Sat Dec 19, 2020, 04:07 PM
Dec 2020

The path of viral evolution is typically more transmissable, less lethal.

Warpy

(111,392 posts)
6. The glaring exception to that was the 1918 flu pandemic
Sun Dec 20, 2020, 12:56 AM
Dec 2020

It was incredibly infectious and lethal and no one really knows what the mechanism was, but the death rate could be as high as 90% among some adult populations, most notably Alaskan natives.

We're going to have to wait and see with this one. It could attenuate down to another coronavirus common cold virus or it could become more contagious and as deadly as the original SARS. We really don't know what an RNA virus is going to do next, only that they do it relatively quickly.

Warpy

(111,392 posts)
11. It started in the spring of 1918 and disn't start to disappear until the spring 0f 1920
Sun Dec 20, 2020, 01:22 PM
Dec 2020

There were three distinct waves of it, the 1918-1919 winter being the deadliest. The 1919-1920 wave hit the desert southwest and, though it wasn't quite as deadly as the previous year's outbreak, it was said that town church bells tolled around the clock for the dead.

H1N1 flu is still out there, it has simply gotten less deadly.

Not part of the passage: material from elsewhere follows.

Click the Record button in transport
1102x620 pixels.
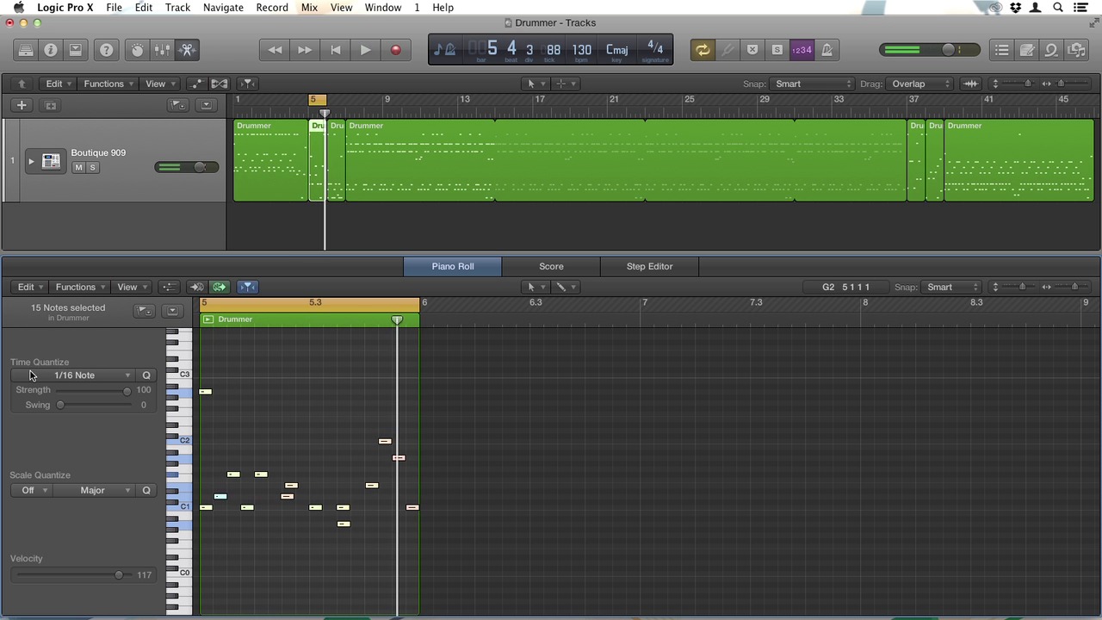(x=395, y=50)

There is an H3N1 avian virus in Asia right now that kills 70% of people infected with it. There has never been a case of person to person transmission--not yet. It's one to watch out for.

moriah

(8,311 posts)
10. There are whole books on theories about the 1918 flu, and....
Sun Dec 20, 2020, 03:19 AM
Dec 2020

... most implicate the same environments that enabled measles outbreaks in army cantonments as giving the new virus a lot of "human test subjects" to "learn" how to infect us.

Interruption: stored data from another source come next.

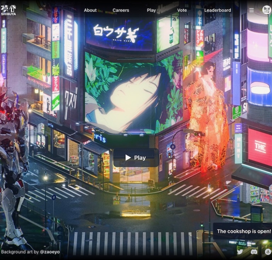Screen dimensions: 272x260
Task: Go to the About page
Action: click(x=90, y=10)
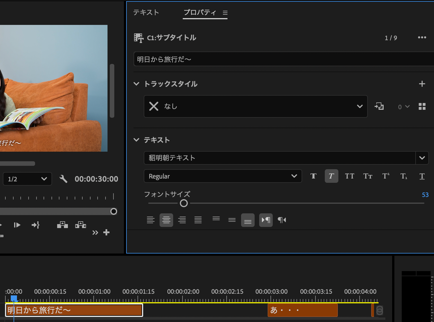Switch to the テキスト tab
This screenshot has width=434, height=322.
click(x=146, y=12)
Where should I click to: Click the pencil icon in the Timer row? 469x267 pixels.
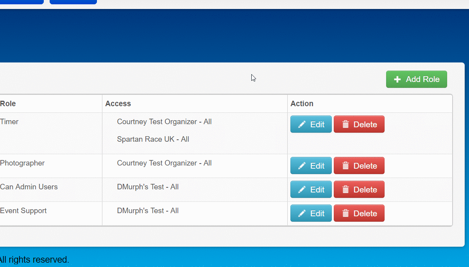coord(302,125)
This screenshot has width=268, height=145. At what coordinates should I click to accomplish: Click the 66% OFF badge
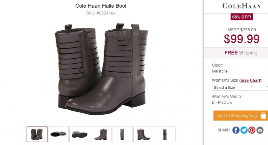pyautogui.click(x=242, y=17)
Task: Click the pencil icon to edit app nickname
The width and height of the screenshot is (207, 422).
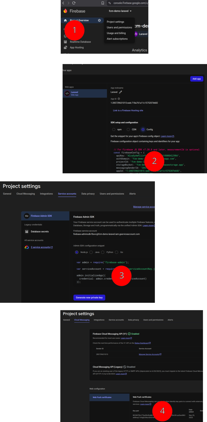Action: point(121,92)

When there's lots of humans that a virus can infect and they're placed close together so there's not a whole lot of effort involved in transmission for the virus, it's essentially doing a "serial infection" experiment on us. You can read how if you repeat Koch's postulates over and over again (take blood from a sick critter, give it to a healthy one, take blood from newly-made-sick critter, give to another, repeat) you end up with a virus that, even if it *wasn't* good at infecting guinea pigs before, is now incredibly virulent in guinea pigs (but may not be in humans). Cuz the experimenter took out selection for transmission criteria, and only allowed selection for virulence.

So now spread all those humans out, cuz they're aware now a little virion is experimenting on us (or at least we wish all our fellow humans WERE aware and not congregating and masked up). Even with just some of us spread further apart, the virus has to learn more sneaky ways -- being contagious while its host isn't obviously sick, being more effective at aerosol transmission, etc. The selection pressure is now on getting to a new host, not necessarily being the fastest reproducing of all the viruses in the swarm in that specific human.

My Pet Orangutan

(9,338 posts)
9. Not necessarily, but typically.
Sun Dec 20, 2020, 02:00 AM
Dec 2020

A more transmissible, less lethal strain has a competitive advantage over its ancestors, and typically displaces them.

yaesu

(8,020 posts)
3. so the virus ravaging our country now is supposed to be the same variant that mutated some months
Sat Dec 19, 2020, 03:57 PM
Dec 2020

ago & it is supposed to be 10 times more infectious than the original strain. Now, is their strain yet another mutation that has become even more contagious or is it our variant? I know, according to the experts and makes sense per laws of nature that generally when a virus mutates to a more contagious variant it loses some of its lethality.